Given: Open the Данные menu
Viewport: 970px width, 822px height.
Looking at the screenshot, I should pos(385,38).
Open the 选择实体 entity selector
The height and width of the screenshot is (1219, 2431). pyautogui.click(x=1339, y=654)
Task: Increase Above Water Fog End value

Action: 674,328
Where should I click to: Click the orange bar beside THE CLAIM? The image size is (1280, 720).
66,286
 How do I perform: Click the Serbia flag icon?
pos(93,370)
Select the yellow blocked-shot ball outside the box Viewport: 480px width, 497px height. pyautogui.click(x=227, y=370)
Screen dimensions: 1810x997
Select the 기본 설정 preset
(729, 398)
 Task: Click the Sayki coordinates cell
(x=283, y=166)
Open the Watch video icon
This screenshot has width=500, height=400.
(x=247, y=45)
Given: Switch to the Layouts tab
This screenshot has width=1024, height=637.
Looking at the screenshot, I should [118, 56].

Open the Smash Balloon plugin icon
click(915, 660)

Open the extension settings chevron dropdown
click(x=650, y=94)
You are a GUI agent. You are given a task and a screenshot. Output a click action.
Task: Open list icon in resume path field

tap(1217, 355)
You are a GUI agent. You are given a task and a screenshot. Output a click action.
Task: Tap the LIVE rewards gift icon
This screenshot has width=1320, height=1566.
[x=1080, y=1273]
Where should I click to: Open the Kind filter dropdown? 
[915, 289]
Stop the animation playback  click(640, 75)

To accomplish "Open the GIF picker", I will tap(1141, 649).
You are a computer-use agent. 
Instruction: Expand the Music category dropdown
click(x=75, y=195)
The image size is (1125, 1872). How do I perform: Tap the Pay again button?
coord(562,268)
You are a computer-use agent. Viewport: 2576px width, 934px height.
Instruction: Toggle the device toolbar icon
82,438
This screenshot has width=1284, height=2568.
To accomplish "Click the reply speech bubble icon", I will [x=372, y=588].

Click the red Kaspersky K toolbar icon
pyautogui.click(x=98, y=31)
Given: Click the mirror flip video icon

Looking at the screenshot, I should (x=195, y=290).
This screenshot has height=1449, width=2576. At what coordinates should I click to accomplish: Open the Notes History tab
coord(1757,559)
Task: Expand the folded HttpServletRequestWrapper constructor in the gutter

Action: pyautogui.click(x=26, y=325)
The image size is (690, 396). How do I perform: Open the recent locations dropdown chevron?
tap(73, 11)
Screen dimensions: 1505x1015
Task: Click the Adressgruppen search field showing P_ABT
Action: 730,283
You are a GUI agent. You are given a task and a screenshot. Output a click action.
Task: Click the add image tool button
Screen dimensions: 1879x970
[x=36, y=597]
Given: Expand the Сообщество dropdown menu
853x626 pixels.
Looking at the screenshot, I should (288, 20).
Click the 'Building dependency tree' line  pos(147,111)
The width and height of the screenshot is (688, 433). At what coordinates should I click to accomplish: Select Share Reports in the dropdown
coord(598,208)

==========

What you should do: Express the part of the listing that opens with the line containing "The image size is (1125, 1872)." and closes with the line containing "Action: pyautogui.click(x=26, y=325)" as a two-column CSV with the header input,output. Give one row for each text and its answer, quote every field, and replace line breaks with spaces.

Exercise result:
input,output
"The image size is (1125, 1872). How do I perform: Tap the Pay again button?","coord(562,268)"
"You are a computer-use agent. Viewport: 2576px width, 934px height. Instruction: Toggle the device toolbar icon","82,438"
"This screenshot has width=1284, height=2568. To accomplish ""Click the reply speech bubble icon"",","I will [x=372, y=588]."
"Click the red Kaspersky K toolbar icon","pyautogui.click(x=98, y=31)"
"Given: Click the mirror flip video icon","Looking at the screenshot, I should (x=195, y=290)."
"This screenshot has height=1449, width=2576. At what coordinates should I click to accomplish: Open the Notes History tab","coord(1757,559)"
"Task: Expand the folded HttpServletRequestWrapper constructor in the gutter","Action: pyautogui.click(x=26, y=325)"